STUDY MATERIAL below:
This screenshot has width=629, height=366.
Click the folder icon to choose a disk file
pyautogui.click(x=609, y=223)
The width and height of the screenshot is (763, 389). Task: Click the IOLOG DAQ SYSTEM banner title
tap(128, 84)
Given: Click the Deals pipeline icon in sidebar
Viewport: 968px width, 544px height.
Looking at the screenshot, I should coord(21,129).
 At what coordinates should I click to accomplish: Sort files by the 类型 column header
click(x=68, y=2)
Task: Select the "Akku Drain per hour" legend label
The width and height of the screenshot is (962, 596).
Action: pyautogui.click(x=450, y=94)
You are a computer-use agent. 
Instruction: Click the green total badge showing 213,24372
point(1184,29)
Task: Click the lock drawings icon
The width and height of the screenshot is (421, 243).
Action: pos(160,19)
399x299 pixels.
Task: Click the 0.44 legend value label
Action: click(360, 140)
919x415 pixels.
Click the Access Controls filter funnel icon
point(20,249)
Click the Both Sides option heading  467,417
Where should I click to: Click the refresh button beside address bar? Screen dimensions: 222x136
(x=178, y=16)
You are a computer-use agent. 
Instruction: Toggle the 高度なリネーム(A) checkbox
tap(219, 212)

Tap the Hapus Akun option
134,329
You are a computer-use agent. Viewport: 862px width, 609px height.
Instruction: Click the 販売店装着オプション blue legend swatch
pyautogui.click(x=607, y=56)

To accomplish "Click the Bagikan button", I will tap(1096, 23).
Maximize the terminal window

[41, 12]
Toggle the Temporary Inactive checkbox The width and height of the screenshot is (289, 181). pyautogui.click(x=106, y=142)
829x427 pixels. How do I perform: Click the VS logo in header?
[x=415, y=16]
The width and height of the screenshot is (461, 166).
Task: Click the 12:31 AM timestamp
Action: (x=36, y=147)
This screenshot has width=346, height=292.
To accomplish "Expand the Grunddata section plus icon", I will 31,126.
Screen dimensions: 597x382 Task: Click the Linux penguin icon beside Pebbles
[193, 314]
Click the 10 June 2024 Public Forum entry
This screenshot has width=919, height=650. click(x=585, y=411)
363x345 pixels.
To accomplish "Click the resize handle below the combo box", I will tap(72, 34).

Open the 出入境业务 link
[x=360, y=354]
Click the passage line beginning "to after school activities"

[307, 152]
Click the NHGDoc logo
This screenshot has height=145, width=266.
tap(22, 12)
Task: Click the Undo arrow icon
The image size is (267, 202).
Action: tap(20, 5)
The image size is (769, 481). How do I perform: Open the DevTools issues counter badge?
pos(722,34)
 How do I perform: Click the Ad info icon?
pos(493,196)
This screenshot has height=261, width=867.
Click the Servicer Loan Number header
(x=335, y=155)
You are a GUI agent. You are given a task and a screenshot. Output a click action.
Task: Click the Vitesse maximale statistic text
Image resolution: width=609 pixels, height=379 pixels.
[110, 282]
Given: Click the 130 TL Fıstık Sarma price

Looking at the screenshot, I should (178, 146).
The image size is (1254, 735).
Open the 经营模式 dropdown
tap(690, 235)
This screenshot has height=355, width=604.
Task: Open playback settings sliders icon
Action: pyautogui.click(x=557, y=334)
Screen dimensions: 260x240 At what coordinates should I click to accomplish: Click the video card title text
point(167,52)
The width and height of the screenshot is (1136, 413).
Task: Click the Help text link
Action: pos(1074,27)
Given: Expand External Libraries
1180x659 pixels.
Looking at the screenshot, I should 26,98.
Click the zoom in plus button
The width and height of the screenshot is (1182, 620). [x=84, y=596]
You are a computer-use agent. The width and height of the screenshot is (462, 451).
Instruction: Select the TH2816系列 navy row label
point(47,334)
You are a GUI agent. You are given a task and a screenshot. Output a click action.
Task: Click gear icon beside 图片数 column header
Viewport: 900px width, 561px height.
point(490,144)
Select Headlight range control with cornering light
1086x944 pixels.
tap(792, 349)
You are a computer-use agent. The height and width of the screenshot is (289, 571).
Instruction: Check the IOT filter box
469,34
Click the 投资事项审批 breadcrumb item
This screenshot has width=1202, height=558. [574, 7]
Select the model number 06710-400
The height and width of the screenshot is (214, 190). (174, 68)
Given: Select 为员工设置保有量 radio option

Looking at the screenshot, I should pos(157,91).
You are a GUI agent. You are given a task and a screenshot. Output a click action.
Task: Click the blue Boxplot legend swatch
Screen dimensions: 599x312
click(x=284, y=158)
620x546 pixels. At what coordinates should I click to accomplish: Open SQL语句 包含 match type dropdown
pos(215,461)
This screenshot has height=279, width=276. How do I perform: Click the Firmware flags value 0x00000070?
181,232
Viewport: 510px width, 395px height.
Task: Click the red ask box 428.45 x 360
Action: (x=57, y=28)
End of STUDY MATERIAL.
» **PROBLEM STATEMENT**:
Set down every line of the listing above again, exactly as given.

» **OUTPUT OF THE TASK**:
This screenshot has width=629, height=366.
Click the folder icon to choose a disk file
pyautogui.click(x=609, y=223)
The width and height of the screenshot is (763, 389). Task: Click the IOLOG DAQ SYSTEM banner title
tap(128, 84)
Given: Click the Deals pipeline icon in sidebar
Viewport: 968px width, 544px height.
Looking at the screenshot, I should coord(21,129).
 At what coordinates should I click to accomplish: Sort files by the 类型 column header
click(x=68, y=2)
Task: Select the "Akku Drain per hour" legend label
The width and height of the screenshot is (962, 596).
Action: pyautogui.click(x=450, y=94)
You are a computer-use agent. 
Instruction: Click the green total badge showing 213,24372
point(1184,29)
Task: Click the lock drawings icon
The width and height of the screenshot is (421, 243).
Action: pos(160,19)
399x299 pixels.
Task: Click the 0.44 legend value label
Action: click(360, 140)
919x415 pixels.
Click the Access Controls filter funnel icon
point(20,249)
Click the Both Sides option heading  467,417
Where should I click to: Click the refresh button beside address bar? Screen dimensions: 222x136
(x=178, y=16)
You are a computer-use agent. 
Instruction: Toggle the 高度なリネーム(A) checkbox
tap(219, 212)

Tap the Hapus Akun option
134,329
You are a computer-use agent. Viewport: 862px width, 609px height.
Instruction: Click the 販売店装着オプション blue legend swatch
pyautogui.click(x=607, y=56)

To accomplish "Click the Bagikan button", I will tap(1096, 23).
Maximize the terminal window

[41, 12]
Toggle the Temporary Inactive checkbox The width and height of the screenshot is (289, 181). pyautogui.click(x=106, y=142)
829x427 pixels. How do I perform: Click the VS logo in header?
[x=415, y=16]
The width and height of the screenshot is (461, 166).
Task: Click the 12:31 AM timestamp
Action: (x=36, y=147)
This screenshot has width=346, height=292.
To accomplish "Expand the Grunddata section plus icon", I will 31,126.
Screen dimensions: 597x382 Task: Click the Linux penguin icon beside Pebbles
[193, 314]
Click the 10 June 2024 Public Forum entry
This screenshot has width=919, height=650. click(x=585, y=411)
363x345 pixels.
To accomplish "Click the resize handle below the combo box", I will tap(72, 34).

Open the 出入境业务 link
[x=360, y=354]
Click the passage line beginning "to after school activities"

[307, 152]
Click the NHGDoc logo
This screenshot has height=145, width=266.
tap(22, 12)
Task: Click the Undo arrow icon
The image size is (267, 202).
Action: tap(20, 5)
The image size is (769, 481). How do I perform: Open the DevTools issues counter badge?
pos(722,34)
 How do I perform: Click the Ad info icon?
pos(493,196)
This screenshot has height=261, width=867.
Click the Servicer Loan Number header
(x=335, y=155)
You are a GUI agent. You are given a task and a screenshot. Output a click action.
Task: Click the Vitesse maximale statistic text
Image resolution: width=609 pixels, height=379 pixels.
[110, 282]
Given: Click the 130 TL Fıstık Sarma price

Looking at the screenshot, I should (178, 146).
The image size is (1254, 735).
Open the 经营模式 dropdown
tap(690, 235)
This screenshot has height=355, width=604.
Task: Open playback settings sliders icon
Action: pyautogui.click(x=557, y=334)
Screen dimensions: 260x240 At what coordinates should I click to accomplish: Click the video card title text
point(167,52)
The width and height of the screenshot is (1136, 413).
Task: Click the Help text link
Action: pos(1074,27)
Given: Expand External Libraries
1180x659 pixels.
Looking at the screenshot, I should 26,98.
Click the zoom in plus button
The width and height of the screenshot is (1182, 620). [x=84, y=596]
You are a computer-use agent. The width and height of the screenshot is (462, 451).
Instruction: Select the TH2816系列 navy row label
point(47,334)
You are a GUI agent. You are given a task and a screenshot. Output a click action.
Task: Click gear icon beside 图片数 column header
Viewport: 900px width, 561px height.
point(490,144)
Select Headlight range control with cornering light
1086x944 pixels.
tap(792, 349)
You are a computer-use agent. The height and width of the screenshot is (289, 571).
Instruction: Check the IOT filter box
469,34
Click the 投资事项审批 breadcrumb item
This screenshot has width=1202, height=558. [574, 7]
Select the model number 06710-400
The height and width of the screenshot is (214, 190). (174, 68)
Given: Select 为员工设置保有量 radio option

Looking at the screenshot, I should pos(157,91).
You are a GUI agent. You are given a task and a screenshot. Output a click action.
Task: Click the blue Boxplot legend swatch
Screen dimensions: 599x312
click(x=284, y=158)
620x546 pixels. At what coordinates should I click to accomplish: Open SQL语句 包含 match type dropdown
pos(215,461)
This screenshot has height=279, width=276. How do I perform: Click the Firmware flags value 0x00000070?
181,232
Viewport: 510px width, 395px height.
Task: Click the red ask box 428.45 x 360
Action: (x=57, y=28)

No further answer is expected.